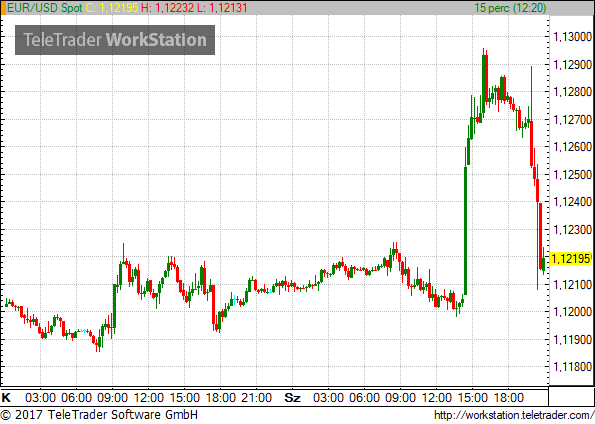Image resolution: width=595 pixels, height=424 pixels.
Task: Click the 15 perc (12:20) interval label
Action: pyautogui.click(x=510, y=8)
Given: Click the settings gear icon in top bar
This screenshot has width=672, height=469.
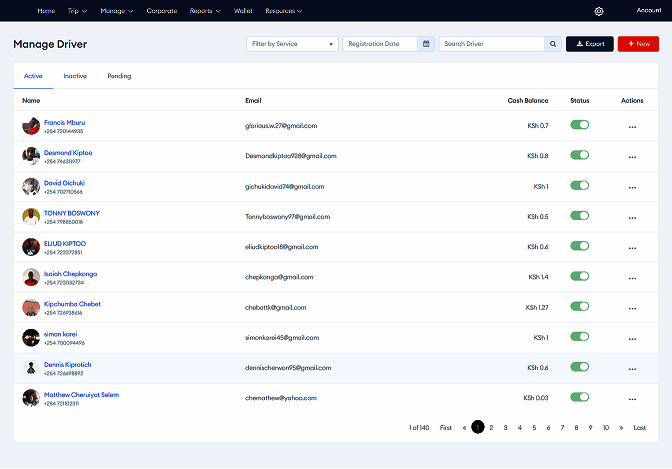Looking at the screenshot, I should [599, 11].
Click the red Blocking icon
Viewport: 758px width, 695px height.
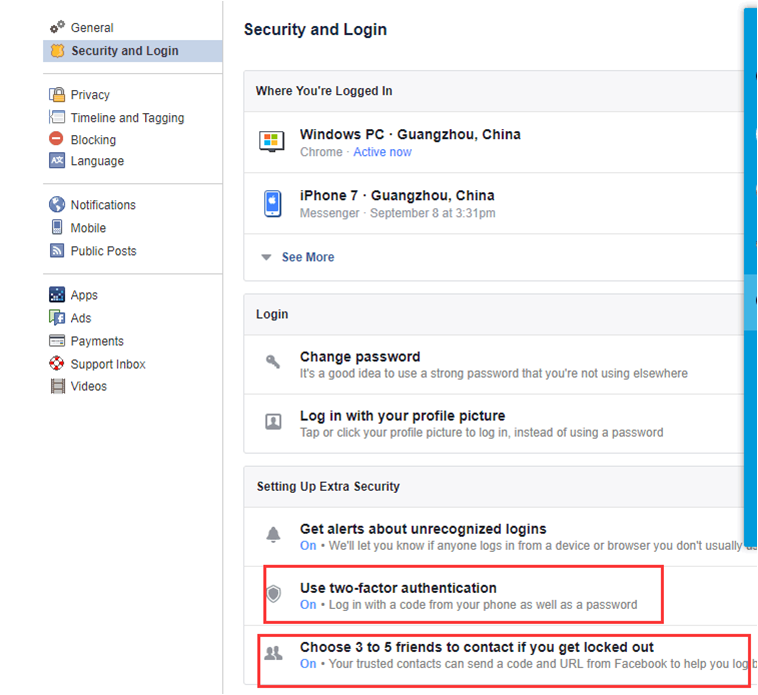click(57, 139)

#### [BRIEF]
Make an exact copy of the lines above, starting at the line that contains "Given: Click the" and running through the final line of the entries. Omit the pictures.

#### [SOLVED PROBLEM]
Given: Click the settings gear icon in top bar
This screenshot has width=672, height=469.
Looking at the screenshot, I should [599, 11].
Click the red Blocking icon
Viewport: 758px width, 695px height.
click(57, 139)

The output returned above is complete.